* [Available data]:
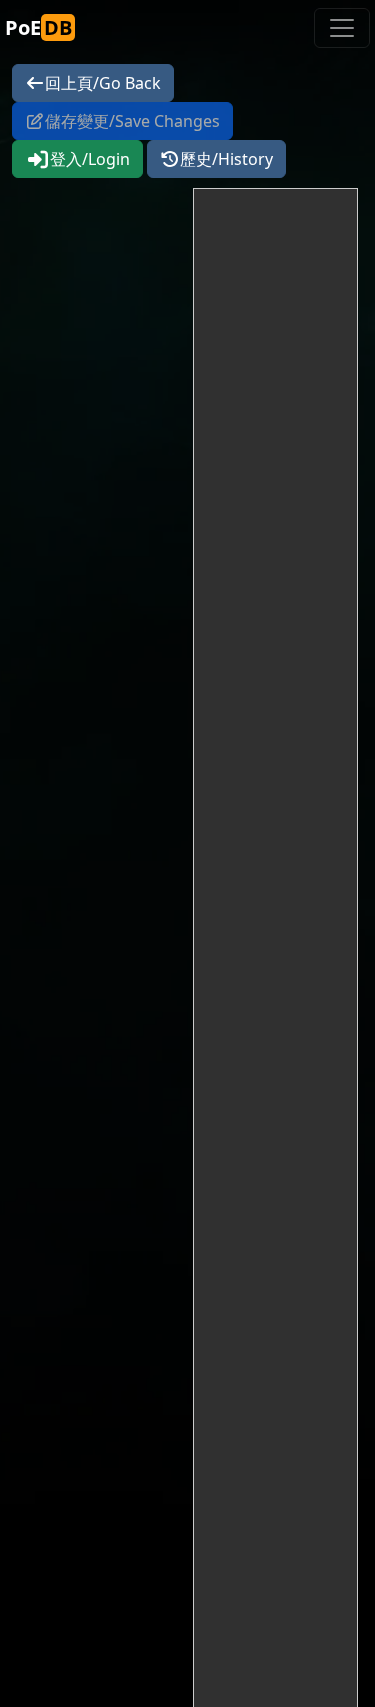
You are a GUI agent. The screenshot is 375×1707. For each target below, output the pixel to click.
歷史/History (226, 159)
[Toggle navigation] (342, 28)
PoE (38, 27)
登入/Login (90, 159)
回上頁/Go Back (103, 83)
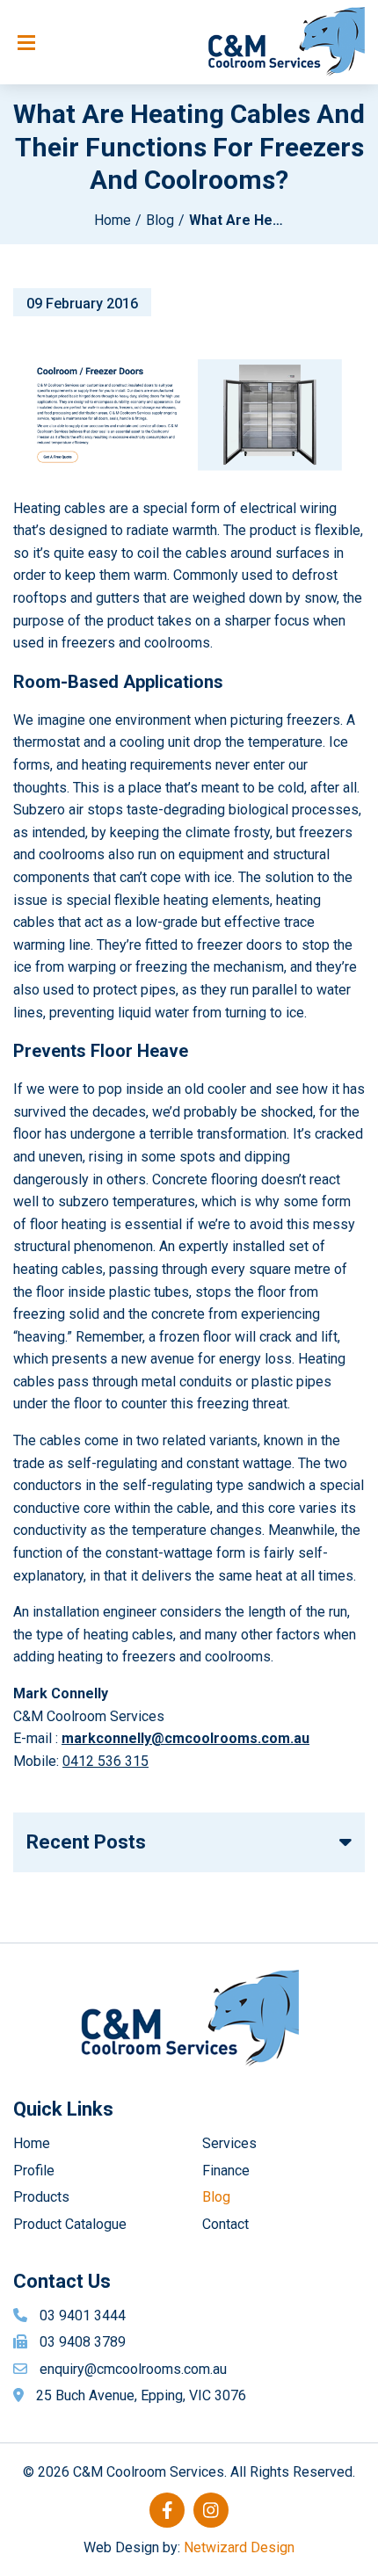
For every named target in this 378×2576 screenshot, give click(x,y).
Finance (226, 2170)
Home (112, 220)
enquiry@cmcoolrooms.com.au (133, 2369)
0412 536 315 (105, 1761)
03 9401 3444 (83, 2315)
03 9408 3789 (83, 2342)
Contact (225, 2224)
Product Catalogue (70, 2224)
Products (41, 2197)
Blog (160, 220)
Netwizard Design (239, 2547)
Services (229, 2143)
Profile (34, 2170)
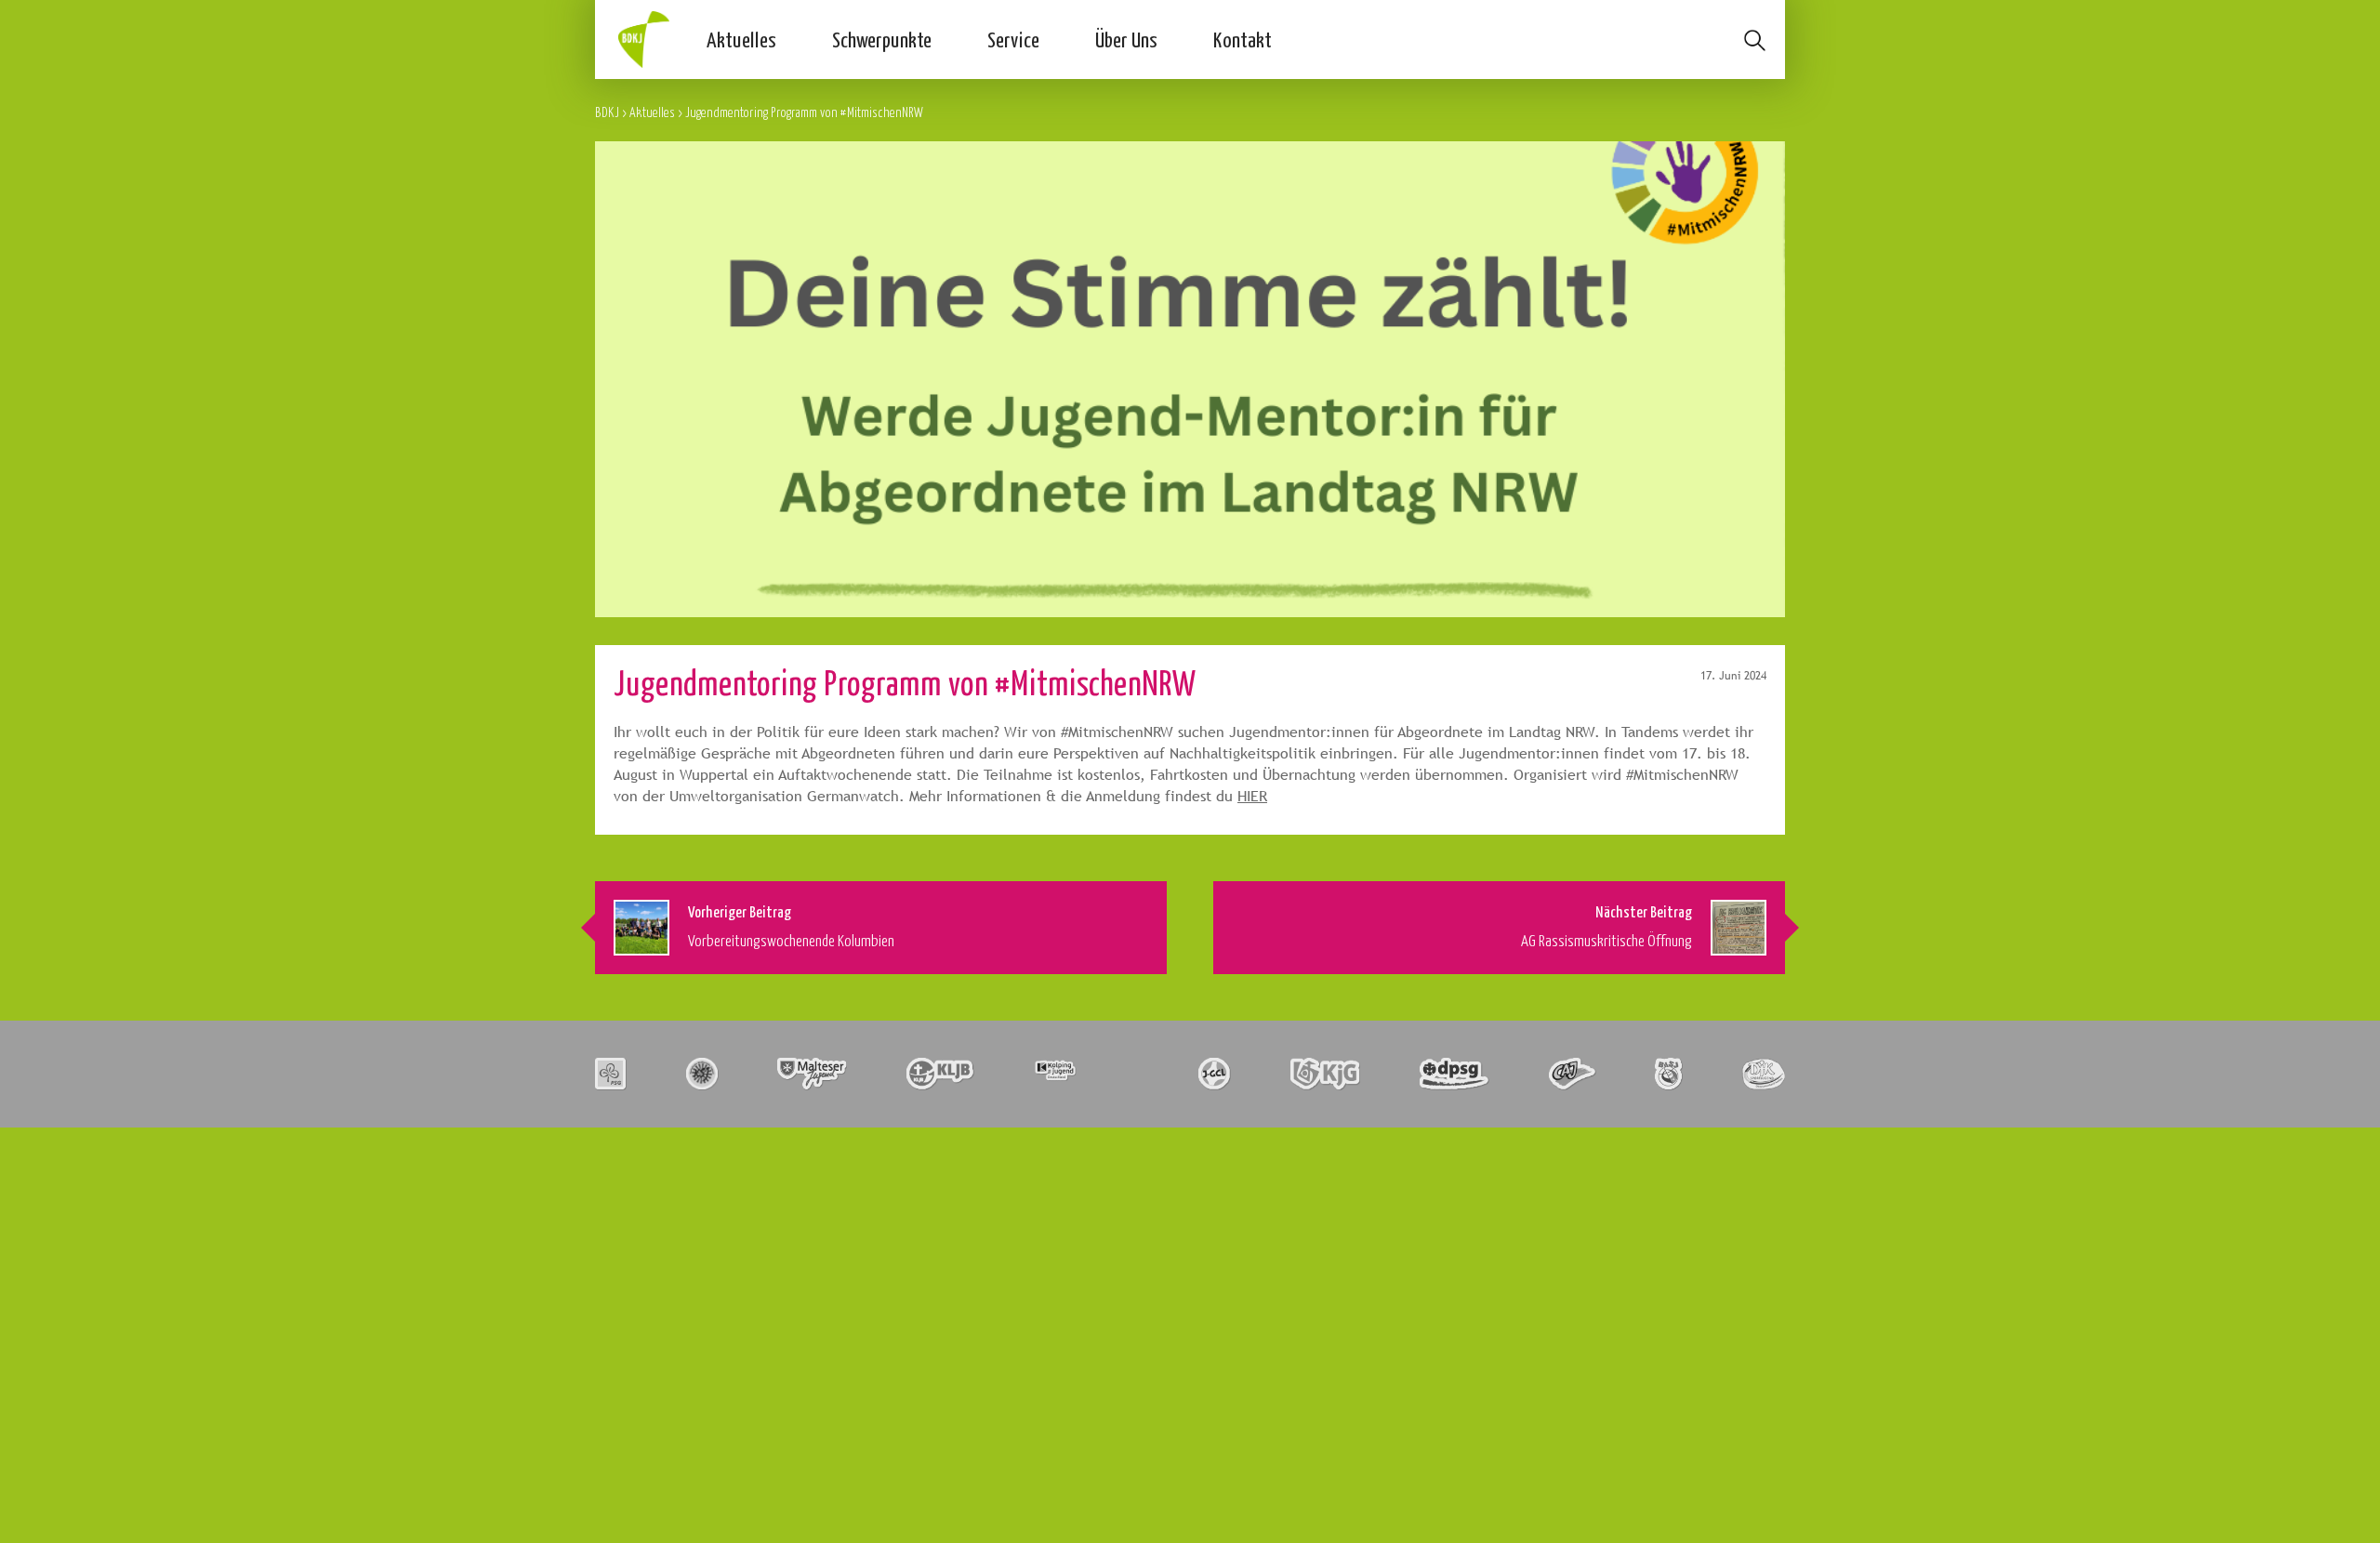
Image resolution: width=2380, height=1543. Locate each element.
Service (1013, 39)
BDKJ (607, 112)
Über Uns (1126, 39)
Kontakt (1242, 39)
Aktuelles (741, 39)
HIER (1252, 796)
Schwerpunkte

* [Task requirements]: Everything from the line containing "[Toggle navigation] (342, 28)" to the final line of the listing above, both ends included, should be transcribed word for word, except for the pictures.

* [Task answer]:
[Toggle navigation] (342, 28)
PoE (38, 27)
登入/Login (90, 159)
回上頁/Go Back (103, 83)
For every named target in this 378×2576 screenshot, give click(x,y).
Finance (226, 2170)
Home (112, 220)
enquiry@cmcoolrooms.com.au (133, 2369)
0412 536 315 (105, 1761)
03 9401 3444 (83, 2315)
03 9408 3789 (83, 2342)
Contact (225, 2224)
Product Catalogue (70, 2224)
Products (41, 2197)
Blog (160, 220)
Netwizard Design (239, 2547)
Services (229, 2143)
Profile (34, 2170)
Image resolution: width=2380, height=1543. Locate each element.
Service (1013, 39)
BDKJ (607, 112)
Über Uns (1126, 39)
Kontakt (1242, 39)
Aktuelles (741, 39)
HIER (1252, 796)
Schwerpunkte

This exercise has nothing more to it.